Print the data that follows exactly as it stands, from its first line through the line containing "has width=1400, height=842.", and stop there.

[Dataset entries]
++++++++

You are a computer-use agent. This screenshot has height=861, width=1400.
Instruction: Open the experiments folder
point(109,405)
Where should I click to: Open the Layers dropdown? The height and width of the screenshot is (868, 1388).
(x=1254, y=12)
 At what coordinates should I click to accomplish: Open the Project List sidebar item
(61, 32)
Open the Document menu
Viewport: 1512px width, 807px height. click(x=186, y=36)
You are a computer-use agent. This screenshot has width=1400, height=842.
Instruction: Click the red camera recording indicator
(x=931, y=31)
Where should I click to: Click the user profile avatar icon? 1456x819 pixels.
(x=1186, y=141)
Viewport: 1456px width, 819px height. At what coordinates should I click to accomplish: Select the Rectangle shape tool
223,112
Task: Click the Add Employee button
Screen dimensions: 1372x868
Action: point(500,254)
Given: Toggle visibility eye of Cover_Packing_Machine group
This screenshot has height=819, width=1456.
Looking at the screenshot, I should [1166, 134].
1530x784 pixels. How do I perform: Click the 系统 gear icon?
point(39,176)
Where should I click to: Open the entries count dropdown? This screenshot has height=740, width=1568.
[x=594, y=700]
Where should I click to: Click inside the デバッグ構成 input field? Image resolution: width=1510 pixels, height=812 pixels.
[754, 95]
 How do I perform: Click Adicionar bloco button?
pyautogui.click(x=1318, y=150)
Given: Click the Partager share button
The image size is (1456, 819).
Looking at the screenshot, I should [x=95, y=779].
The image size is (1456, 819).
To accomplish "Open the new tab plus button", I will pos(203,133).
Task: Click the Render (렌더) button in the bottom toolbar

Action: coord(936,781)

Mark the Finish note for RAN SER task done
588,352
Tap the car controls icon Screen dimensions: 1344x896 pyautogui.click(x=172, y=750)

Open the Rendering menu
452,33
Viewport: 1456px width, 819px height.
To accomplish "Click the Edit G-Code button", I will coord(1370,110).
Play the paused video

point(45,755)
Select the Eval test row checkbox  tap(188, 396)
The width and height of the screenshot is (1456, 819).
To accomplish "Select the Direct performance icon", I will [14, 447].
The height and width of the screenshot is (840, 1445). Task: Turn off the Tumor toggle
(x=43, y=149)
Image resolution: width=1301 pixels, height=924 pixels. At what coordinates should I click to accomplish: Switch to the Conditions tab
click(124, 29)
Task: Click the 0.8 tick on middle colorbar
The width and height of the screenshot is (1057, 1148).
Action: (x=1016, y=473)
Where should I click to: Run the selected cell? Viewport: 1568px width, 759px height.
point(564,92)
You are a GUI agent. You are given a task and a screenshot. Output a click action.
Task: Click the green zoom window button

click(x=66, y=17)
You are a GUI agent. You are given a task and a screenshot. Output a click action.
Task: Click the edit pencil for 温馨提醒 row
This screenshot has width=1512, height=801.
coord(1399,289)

++++++++

> _Task output_:
You are a computer-use agent. This screenshot has height=861, width=1400.
Instruction: Open the experiments folder
point(109,405)
Where should I click to: Open the Layers dropdown? The height and width of the screenshot is (868, 1388).
(x=1254, y=12)
 At what coordinates should I click to accomplish: Open the Project List sidebar item
(61, 32)
Open the Document menu
Viewport: 1512px width, 807px height. click(x=186, y=36)
You are a computer-use agent. This screenshot has width=1400, height=842.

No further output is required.